6°) Quel bilan pouvez-vous faire de la décentralisation au Bénin, après plusieurs années d’expérimentation?
Le processus de la décentralisation amorcé depuis 2002 et qui suit son cours piétine encore dans sa phase applicative. Les besoins des communes ne sont pas réellement pris en compte par le pouvoir central. De plus le transfert des ressources est loin de devenir une réalité. A titre d’exemple de piétinement dans le processus de la décentralisation, les dotations budgétaires du Fonds d’Appui au Développement des Communes (FADEC, fonctionnement et investissement) dans le projet de loi 2009 sont largement en deçà des besoins immédiats et des attentes légitimes des communes. Elles n’expriment pas une manifestation du pouvoir central de transférer les ressources aux communes et ne facilitent pas la gouvernance locale et l’enracinement de la démocratie à la base.

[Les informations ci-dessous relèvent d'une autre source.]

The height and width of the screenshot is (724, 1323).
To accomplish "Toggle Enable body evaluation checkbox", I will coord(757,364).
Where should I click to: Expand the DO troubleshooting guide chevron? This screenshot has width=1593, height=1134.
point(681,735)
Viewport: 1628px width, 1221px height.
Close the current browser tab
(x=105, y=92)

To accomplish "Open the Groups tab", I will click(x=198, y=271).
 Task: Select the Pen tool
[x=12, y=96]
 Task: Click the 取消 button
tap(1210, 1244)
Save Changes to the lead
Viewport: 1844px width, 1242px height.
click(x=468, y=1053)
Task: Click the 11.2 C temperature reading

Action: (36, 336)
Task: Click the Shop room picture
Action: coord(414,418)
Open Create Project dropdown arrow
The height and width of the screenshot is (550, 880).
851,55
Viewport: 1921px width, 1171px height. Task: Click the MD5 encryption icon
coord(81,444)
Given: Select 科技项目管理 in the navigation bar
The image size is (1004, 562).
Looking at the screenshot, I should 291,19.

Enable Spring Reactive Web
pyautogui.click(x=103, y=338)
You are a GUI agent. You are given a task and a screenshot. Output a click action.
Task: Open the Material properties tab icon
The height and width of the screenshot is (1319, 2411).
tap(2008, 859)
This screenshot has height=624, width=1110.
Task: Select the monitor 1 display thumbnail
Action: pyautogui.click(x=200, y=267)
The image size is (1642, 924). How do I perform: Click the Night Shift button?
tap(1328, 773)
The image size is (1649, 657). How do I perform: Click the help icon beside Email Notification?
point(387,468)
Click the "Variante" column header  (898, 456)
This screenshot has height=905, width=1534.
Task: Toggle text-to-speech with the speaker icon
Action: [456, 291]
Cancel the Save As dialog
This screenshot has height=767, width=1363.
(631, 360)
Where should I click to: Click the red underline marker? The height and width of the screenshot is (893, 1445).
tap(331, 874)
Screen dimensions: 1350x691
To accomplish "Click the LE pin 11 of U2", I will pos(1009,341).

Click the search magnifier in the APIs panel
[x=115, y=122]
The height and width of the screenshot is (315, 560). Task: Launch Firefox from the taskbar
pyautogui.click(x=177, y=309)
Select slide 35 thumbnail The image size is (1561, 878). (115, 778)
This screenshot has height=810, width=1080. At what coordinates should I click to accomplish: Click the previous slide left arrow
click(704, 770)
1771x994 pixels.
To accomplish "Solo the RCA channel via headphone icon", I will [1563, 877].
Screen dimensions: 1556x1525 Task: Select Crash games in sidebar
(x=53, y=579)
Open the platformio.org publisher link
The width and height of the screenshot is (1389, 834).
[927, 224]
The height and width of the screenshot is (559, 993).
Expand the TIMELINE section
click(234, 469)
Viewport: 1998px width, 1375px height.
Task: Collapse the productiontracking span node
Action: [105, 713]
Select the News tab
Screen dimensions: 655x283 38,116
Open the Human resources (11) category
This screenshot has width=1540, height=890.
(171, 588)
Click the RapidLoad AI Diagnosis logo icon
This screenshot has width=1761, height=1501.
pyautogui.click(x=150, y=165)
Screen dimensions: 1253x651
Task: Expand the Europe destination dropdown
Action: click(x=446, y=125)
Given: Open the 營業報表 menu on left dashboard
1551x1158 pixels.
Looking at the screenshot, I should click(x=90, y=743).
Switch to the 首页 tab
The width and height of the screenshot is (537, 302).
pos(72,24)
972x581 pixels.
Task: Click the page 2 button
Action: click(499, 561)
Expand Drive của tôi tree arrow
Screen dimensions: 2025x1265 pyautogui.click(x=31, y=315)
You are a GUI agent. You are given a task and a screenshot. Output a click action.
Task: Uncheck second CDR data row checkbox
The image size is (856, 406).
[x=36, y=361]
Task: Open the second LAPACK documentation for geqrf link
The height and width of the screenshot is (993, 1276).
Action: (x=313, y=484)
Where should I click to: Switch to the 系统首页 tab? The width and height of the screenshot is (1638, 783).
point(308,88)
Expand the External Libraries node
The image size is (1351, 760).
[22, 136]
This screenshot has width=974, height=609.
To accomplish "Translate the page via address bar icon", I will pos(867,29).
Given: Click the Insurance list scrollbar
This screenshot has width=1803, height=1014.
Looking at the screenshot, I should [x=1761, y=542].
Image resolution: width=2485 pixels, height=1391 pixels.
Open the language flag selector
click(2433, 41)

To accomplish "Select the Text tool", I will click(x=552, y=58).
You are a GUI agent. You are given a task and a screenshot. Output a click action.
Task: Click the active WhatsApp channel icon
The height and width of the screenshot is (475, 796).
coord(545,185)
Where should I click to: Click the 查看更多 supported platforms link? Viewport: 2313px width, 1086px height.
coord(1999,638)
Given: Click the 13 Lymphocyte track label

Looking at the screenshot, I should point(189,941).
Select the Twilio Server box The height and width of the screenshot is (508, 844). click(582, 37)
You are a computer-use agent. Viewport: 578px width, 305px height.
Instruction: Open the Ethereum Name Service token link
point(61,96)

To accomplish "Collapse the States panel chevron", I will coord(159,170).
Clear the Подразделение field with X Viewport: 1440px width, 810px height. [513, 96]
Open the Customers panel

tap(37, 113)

Cette volonté est moins manifeste d’autant plus que certaines dépenses inscrites au compte de certains ministères devraient déjà voir leurs dotations transférées aux communes.

7°) Avec cette mauvaise santé de la gouvernance au Bénin, le rapport parle d’obstacles à l’atteinte des OMD et à la mise en œuvre de la SCRP. N’êtes-vous pas trop pessimistes à la Société civile ?   
 
Nous n’avons jamais été pessimistes à la société civile. Notre rôle est d’attirer l’attention des gouvernants sur des situations critiques qui empêcheraient le Benin d’émerger réellement dans plusieurs secteurs. Vous savez que le terme fixé pour l’atteinte des objectifs du millénaire pour le développement (OMD) est 2015. A l’allure où vont les choses, le Bénin risque de ne pas atteindre les objectifs si les gouvernants ne changent pas de stratégie dans le système de gestion.
L’impunité, les pots de vins, les trafics d’influence pour accorder les marchés, les licenciements pour dénonciation de malversations, les détournements de deniers publics, des agents soudoyés pour minimiser les impôts à payer, les nominations de cadre de famille parentes, alliés et amies ou du même bord politique qui ne respectent pas les critères exigés par les textes, etc.., tous ces mauvais comportements doivent disparaître au profit des bonnes pratiques. C’est non seulement la condition indispensable pour le développement mais également une passerelle pour atteindre les objectifs du millénaire pour le développement.